* PASSO CITATO:
------------------------------------
«Sotto quella voragine c’era un torrente»

L’ex sindaco Tagliente chiede al Comune indagini adeguate sul tratto di Circonvallazione sprofondato
VASTO. Sulla Circonvallazione istoniense sono riprese le ricerche della falla che ha provocato una abbondante perdita d'acqua nel sottosuolo e il conseguente cedimento del manto stradale all'altezza della rotatoria fra viale Perth e via Madonna dell'Asilo. Sulla questione è intervenuto l'ex sindaco di Vasto, Giuseppe Tagliente. «Le autorità comunali», suggerisce l'ex sindaco, d’intesa con il Consorzio di bonifica che custodisce in archivio dati e cartografie, deve procedere senza indugio a una generale ispezione e verifica di tutte le opere di irreggimentazione e drenaggio delle acque di scolo realizzate nell’agro del comune. Chi ha conoscenza del territorio», prosegue Tagliente, «sa benissimo che in quel tratto correva a cielo aperto il Valloncello, un fosso naturale di scolo di acque piovane, che fu tombato al momento della realizzazione della Circonvallazione negli anni Ottanta. A distanza di quarant’anni probabilmente a causa della vetustà, della scarsa manutenzione e delle abbondanti piogge registrate nell’ultimo periodo, le tubazioni nelle quali vennero dirottate le acque, devono aver subito lesioni importanti che hanno avuto l’effetto di scalzare tutto il terreno attorno e di determinare una frana che poteva avere anche conseguenze drammatiche. L’episodio non va per questo minimizzato e deve convincere le autorità comunali a intervenire prima possibile».
------------------------------------
* ESTRATTO DEL DATASET:

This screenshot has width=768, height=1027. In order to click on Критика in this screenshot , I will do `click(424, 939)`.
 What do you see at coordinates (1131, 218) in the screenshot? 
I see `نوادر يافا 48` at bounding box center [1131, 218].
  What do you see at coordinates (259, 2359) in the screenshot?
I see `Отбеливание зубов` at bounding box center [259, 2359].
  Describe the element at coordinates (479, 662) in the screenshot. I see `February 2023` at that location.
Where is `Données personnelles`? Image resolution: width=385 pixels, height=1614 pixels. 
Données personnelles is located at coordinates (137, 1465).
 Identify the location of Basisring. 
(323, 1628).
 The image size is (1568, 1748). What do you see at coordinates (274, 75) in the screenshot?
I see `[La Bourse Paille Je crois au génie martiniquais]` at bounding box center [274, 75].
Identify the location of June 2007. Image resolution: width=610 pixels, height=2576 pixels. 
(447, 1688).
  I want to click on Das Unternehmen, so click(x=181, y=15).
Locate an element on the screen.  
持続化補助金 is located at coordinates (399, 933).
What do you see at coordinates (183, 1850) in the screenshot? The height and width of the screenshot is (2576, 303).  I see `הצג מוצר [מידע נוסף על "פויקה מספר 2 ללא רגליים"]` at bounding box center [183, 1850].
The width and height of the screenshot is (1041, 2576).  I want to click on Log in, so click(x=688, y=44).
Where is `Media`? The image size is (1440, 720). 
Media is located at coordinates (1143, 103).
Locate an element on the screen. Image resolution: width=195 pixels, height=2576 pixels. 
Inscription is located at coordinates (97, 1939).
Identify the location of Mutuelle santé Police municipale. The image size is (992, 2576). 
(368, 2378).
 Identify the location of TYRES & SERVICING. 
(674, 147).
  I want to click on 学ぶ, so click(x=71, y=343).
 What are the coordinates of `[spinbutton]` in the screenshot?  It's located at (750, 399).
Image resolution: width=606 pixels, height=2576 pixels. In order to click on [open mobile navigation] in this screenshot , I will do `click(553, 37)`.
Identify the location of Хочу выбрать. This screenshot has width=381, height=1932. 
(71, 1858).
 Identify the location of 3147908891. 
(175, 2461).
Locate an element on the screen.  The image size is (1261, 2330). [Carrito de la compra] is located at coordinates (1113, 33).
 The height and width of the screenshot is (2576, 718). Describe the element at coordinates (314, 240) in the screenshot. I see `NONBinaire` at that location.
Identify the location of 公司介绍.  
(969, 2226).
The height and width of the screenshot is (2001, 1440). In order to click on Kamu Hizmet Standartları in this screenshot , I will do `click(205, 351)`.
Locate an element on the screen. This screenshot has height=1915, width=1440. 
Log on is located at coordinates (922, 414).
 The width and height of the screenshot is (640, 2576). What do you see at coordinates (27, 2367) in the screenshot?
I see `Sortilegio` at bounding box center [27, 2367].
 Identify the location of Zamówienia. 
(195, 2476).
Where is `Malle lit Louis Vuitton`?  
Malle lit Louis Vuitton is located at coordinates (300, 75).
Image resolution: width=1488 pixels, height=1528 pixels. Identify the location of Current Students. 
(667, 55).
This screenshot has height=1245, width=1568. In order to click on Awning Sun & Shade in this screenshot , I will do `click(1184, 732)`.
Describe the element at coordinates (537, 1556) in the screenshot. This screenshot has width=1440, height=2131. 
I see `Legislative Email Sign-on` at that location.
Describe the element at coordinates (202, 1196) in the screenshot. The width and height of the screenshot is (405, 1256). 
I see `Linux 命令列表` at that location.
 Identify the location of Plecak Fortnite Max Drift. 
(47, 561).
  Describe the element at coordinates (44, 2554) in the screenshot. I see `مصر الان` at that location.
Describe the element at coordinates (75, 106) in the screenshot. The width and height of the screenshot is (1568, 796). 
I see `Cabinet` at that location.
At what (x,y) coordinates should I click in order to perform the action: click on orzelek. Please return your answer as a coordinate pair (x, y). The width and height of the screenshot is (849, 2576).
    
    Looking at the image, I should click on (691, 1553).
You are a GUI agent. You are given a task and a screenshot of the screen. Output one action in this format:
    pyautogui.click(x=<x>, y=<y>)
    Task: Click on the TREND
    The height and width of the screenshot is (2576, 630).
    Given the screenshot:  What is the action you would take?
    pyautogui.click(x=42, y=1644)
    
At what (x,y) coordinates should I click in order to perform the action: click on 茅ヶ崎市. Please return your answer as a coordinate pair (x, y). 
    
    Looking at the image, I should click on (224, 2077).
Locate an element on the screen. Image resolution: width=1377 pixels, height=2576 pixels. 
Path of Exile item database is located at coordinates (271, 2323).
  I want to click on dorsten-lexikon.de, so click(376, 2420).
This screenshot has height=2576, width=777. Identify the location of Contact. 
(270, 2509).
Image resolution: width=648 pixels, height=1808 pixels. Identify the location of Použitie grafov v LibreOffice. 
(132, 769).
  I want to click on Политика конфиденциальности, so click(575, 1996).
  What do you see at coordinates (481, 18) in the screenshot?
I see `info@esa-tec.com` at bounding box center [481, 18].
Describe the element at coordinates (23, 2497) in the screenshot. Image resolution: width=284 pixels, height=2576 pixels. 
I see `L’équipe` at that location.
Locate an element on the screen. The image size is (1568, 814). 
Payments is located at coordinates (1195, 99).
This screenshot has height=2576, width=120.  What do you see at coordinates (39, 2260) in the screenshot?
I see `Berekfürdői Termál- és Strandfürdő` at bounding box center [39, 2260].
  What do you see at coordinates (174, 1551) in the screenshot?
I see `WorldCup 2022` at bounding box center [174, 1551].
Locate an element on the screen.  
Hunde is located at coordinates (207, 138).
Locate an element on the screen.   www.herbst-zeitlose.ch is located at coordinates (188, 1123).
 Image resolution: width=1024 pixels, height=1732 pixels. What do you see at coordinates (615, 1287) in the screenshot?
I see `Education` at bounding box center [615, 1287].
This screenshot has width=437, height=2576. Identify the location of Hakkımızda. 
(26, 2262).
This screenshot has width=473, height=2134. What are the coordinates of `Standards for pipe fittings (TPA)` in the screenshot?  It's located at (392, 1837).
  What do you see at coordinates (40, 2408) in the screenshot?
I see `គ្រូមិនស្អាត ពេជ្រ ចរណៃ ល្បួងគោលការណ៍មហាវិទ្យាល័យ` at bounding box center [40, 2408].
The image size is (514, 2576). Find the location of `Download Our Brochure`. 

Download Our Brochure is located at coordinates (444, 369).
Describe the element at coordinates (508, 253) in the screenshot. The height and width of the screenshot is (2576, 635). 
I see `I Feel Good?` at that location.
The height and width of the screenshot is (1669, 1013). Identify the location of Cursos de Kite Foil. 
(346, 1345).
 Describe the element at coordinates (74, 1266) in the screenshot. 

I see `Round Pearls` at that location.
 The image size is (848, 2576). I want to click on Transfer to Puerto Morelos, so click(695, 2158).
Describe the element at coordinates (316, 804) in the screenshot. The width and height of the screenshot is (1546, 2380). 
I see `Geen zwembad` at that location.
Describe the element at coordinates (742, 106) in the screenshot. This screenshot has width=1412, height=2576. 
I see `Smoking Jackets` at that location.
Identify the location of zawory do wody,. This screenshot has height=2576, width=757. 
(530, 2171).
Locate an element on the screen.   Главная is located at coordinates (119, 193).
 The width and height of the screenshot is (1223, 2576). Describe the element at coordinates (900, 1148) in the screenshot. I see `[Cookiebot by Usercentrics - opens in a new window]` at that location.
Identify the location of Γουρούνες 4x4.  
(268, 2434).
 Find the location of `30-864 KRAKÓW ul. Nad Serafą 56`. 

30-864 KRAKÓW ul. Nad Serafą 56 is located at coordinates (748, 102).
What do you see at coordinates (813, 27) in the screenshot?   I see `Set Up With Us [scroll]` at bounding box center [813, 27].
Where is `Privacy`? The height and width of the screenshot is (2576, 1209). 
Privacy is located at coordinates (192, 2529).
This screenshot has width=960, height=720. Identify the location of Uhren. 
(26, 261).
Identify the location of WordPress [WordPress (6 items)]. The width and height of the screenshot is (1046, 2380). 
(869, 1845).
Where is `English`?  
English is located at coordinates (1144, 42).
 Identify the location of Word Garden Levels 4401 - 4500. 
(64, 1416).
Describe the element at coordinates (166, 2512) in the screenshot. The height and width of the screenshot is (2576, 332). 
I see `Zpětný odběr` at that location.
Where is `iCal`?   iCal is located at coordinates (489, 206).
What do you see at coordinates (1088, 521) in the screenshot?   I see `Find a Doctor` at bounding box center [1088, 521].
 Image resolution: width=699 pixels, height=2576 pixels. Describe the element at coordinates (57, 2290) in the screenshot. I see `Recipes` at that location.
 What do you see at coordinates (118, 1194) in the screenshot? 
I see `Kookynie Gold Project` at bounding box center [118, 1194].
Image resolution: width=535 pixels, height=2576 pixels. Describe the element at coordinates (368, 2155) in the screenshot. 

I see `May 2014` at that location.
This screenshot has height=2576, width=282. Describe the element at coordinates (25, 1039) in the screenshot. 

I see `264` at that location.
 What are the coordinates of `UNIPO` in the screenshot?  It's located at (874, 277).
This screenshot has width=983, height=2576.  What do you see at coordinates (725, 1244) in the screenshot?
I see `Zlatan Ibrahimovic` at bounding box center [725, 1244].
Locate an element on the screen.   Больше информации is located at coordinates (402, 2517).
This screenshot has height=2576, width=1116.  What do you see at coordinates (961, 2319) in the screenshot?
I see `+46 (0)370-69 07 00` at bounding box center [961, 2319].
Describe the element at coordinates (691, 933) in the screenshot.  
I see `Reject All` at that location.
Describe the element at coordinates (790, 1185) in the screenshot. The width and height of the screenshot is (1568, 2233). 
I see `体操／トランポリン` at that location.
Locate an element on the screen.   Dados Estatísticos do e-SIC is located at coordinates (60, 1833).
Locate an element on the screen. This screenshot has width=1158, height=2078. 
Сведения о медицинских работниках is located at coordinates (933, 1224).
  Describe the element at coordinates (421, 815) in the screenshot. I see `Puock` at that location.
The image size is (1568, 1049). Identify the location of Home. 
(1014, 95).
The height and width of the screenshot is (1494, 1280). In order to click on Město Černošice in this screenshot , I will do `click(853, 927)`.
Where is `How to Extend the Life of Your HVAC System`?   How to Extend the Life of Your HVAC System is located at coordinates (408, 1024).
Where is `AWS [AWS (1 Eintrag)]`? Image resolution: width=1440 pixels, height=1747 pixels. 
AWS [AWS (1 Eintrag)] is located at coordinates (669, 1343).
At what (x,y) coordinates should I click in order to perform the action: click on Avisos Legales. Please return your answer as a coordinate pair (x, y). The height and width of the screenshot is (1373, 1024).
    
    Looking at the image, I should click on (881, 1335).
------------------------------------
* CONSEGNA: Nell'articolo sul cedimento della Circonvallazione, quali cause indica Tagliente per le lesioni subite dalle tubazioni? Elencale tutte.

* RISPOSTA:
- la vetustà
- la scarsa manutenzione
- le abbondanti piogge registrate nell'ultimo periodo